Halifax wants to lock it down. Go steady. Bring you home to meet mom, ask you to wear its letterman jacket, tag you in its relationship status and be totally OK farting in front of you. The Coast’s annual Sex + Dating survey revealed a lot—like, maybe too much—about the dating habits, desires and kinks of the city, and it turns out we’re a lovelorn bunch of saps looking for the real thing. Collectively, we have some serious relationship goals.
This year, a whopping 78 percent of surveyed lovers say for better or for worse, they’re looking to commit to one person and mate for life. And a lot of them are achieving that ambition. Forty-four percent of respondents have had just one sexual partner in the last year, 41 percent are in the same relationship they were 12 months ago and 44 percent have only ever dated one person at a time. No thanks one-night stands, friends-with-benefits and out-of-the-blue booty calls (because, that’s a realistic depiction of single life, right?), it looks like we won’t be needing your services around here.
The icing on this vanilla cake? When we asked “What’s the kinky thing you want to try this year?” the most common answer we got—beating out threesome, public sex and BDSM—was being in a committed relationship. Well, tie me up and call me Christian Grey!
But are those hoping to satisfy that craving for fidelity looking for love in all the wrong places? (This municipality, for instance.) “Depends on your demographic and gender, but Halifax generally stinks for long-term mates,” writes one anonymous entrant, a sentiment echoed by many. “For one-nighters and short-term flings, if you don’t mind a host of emotional bullshit, Halifax has you covered.”
However, according to our research, most folks aren’t actually looking for “just a hook-up.” Forty-two percent of the people we surveyed are “not into that,” hard stop. Even more charming is that almost half of our survey-doers would choose bad sex with someone they love over a great romp with a stranger. Dawww, you guys.

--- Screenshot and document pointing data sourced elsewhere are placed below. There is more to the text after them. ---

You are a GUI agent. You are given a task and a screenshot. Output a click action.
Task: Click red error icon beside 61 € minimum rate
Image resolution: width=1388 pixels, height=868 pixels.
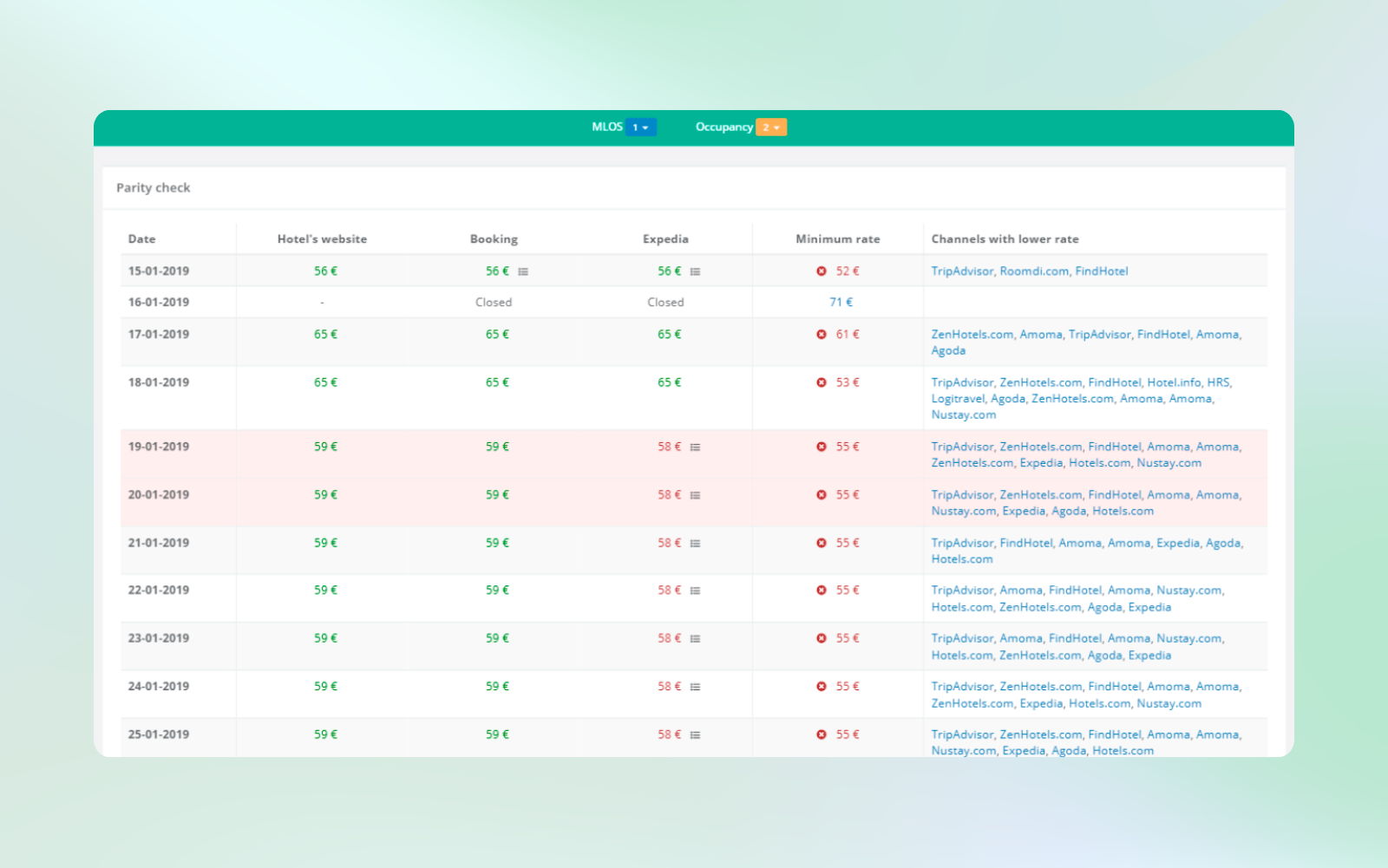[x=822, y=335]
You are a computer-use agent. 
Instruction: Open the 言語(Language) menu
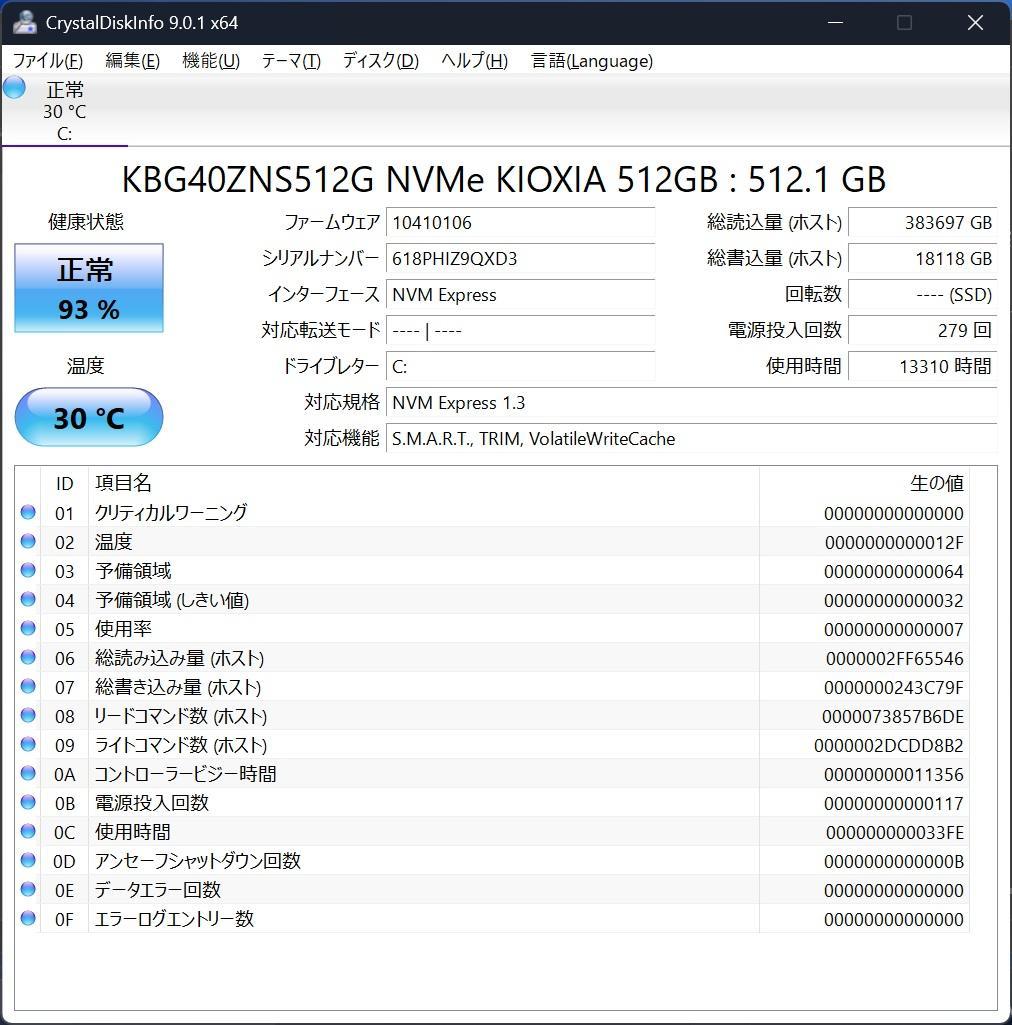pyautogui.click(x=592, y=61)
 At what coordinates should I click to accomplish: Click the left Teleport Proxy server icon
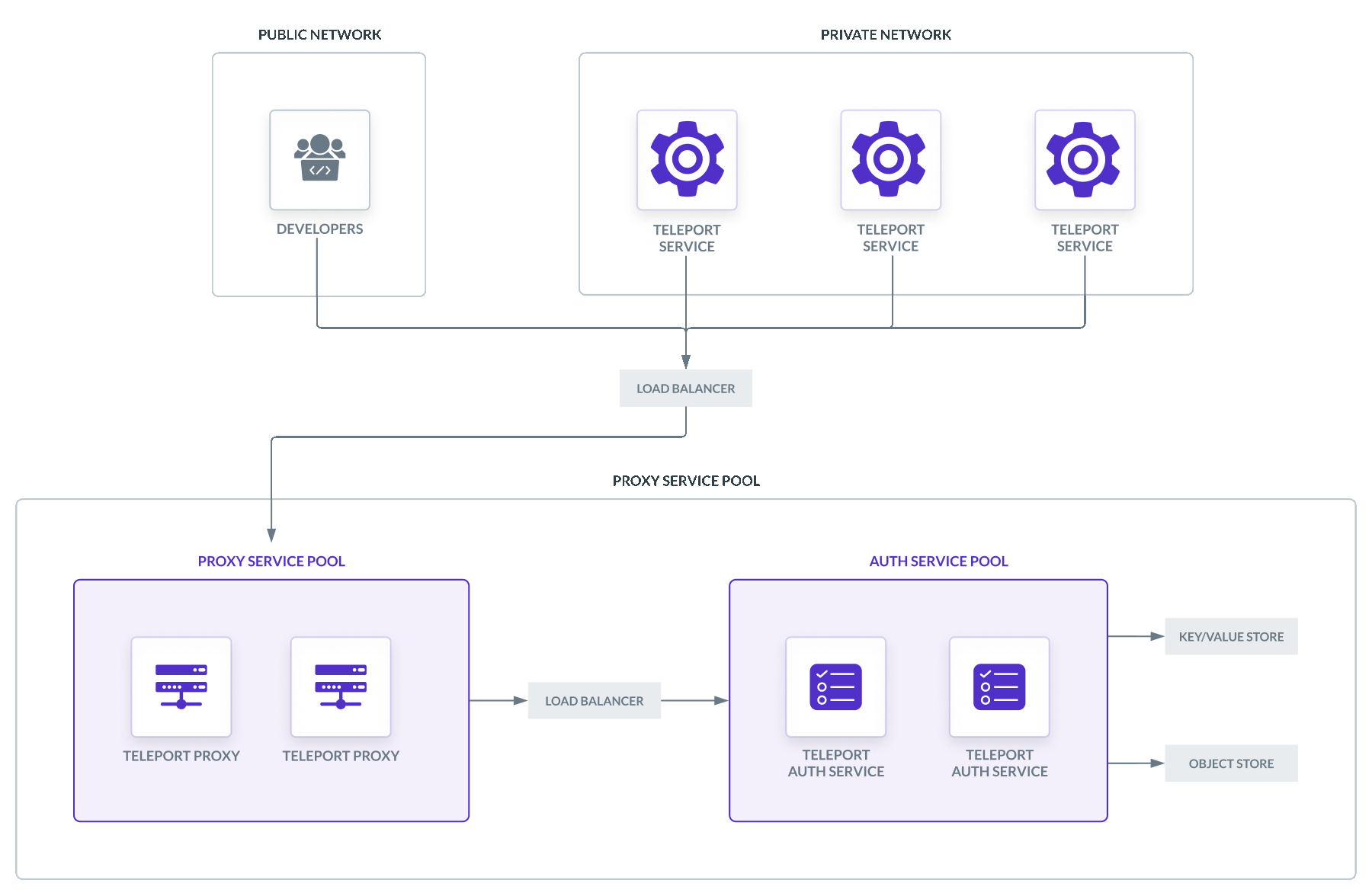click(x=181, y=686)
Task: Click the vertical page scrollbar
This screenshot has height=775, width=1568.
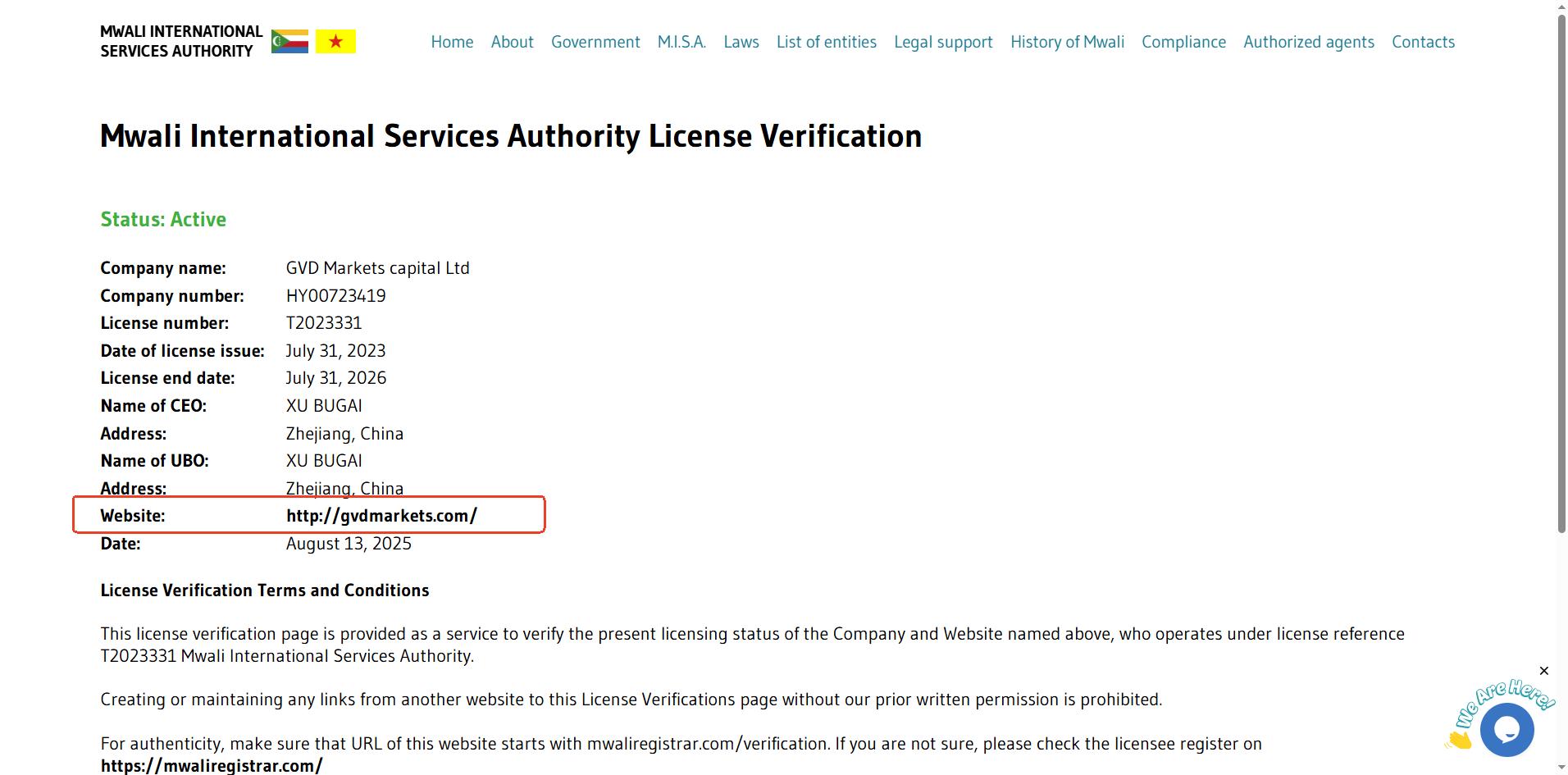Action: pos(1561,271)
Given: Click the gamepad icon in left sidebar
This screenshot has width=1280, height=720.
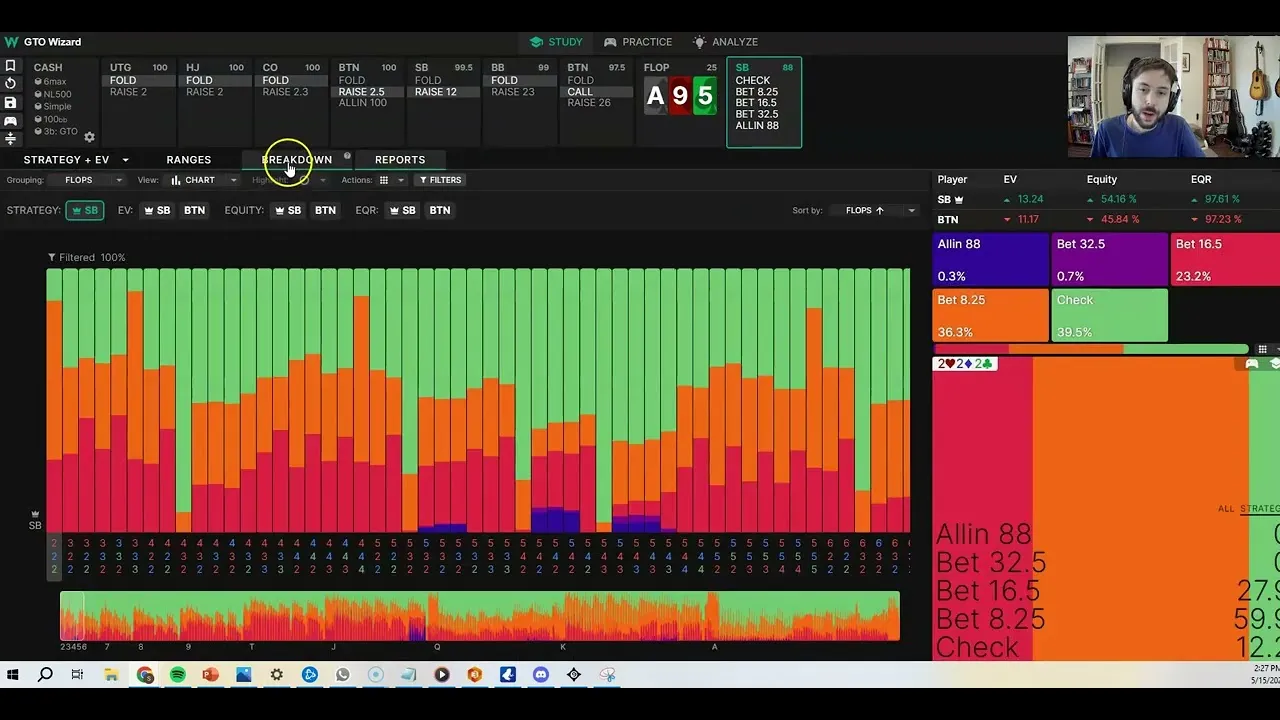Looking at the screenshot, I should (x=11, y=121).
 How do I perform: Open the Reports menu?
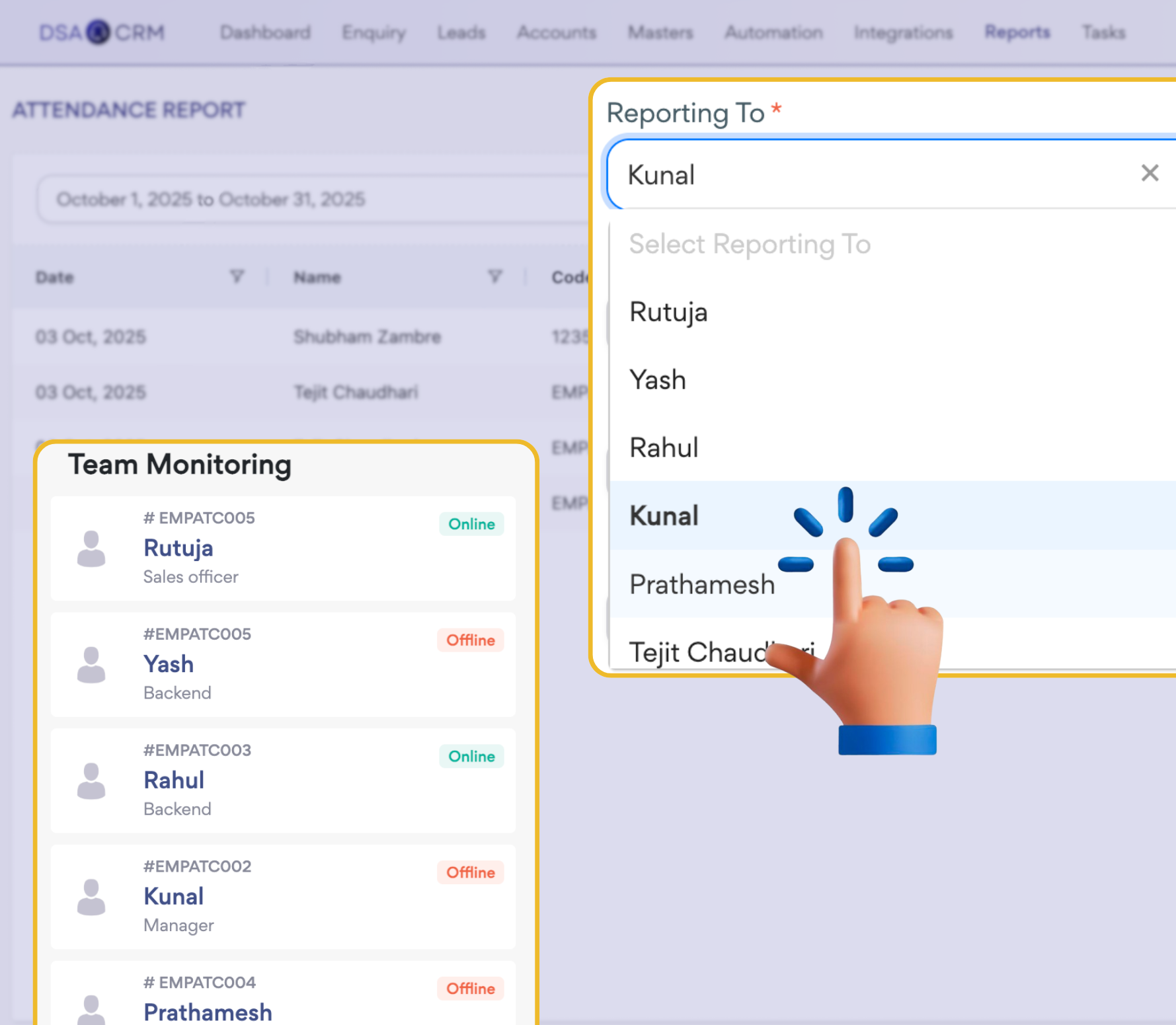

You might be hard-pressed to find a stranger to get sexy with in this city’s supposedly shallow sea of solos, though. “Everyone knows everyone, and if you haven’t slept with someone, your friend or friend’s friend or cousin or sister’s boyfriend’s sister has,” one singleton gripes. This year 45 percent of respondents agreed Halifax is a brutal place to be a single, and they have major complaints about the dating scene being “incestuous.” Basically we’re all just bobbing for love in a “cesspool” of sloppy seconds.
And while the tangled web of whodunnits is an annoying obstacle, its nowhere near as bad as the public shame and general confusion that greets the rebels who dare choose to be single on purpose.
“People assume if you’re single you shouldn’t be. It’s really weird,” writes one participant of Halifax’s love-seeking lone wolves. “People here would rather be in a shitty relationship than try learning to be happy alone.”
Perhaps that’s because lots of people—38 percent—cite rejection as their biggest dating fear; being shot down or shrugged off is scarier than disease, pregnancy and performance, according to our results. Or maybe its because society is a judgmental asshole that’s rubbed off on us.
Whether you’re trying to find somebody to love, or already hunkered down with your one and only, this city is full of folks committed to playing the long game. Trust us, the proof is in the numbers. When faced with the age-old question, “Netflix or chill?” 58 percent of our survey group chose Netflix. And if that doesn’t scream long-term relationship material, I don’t know what does.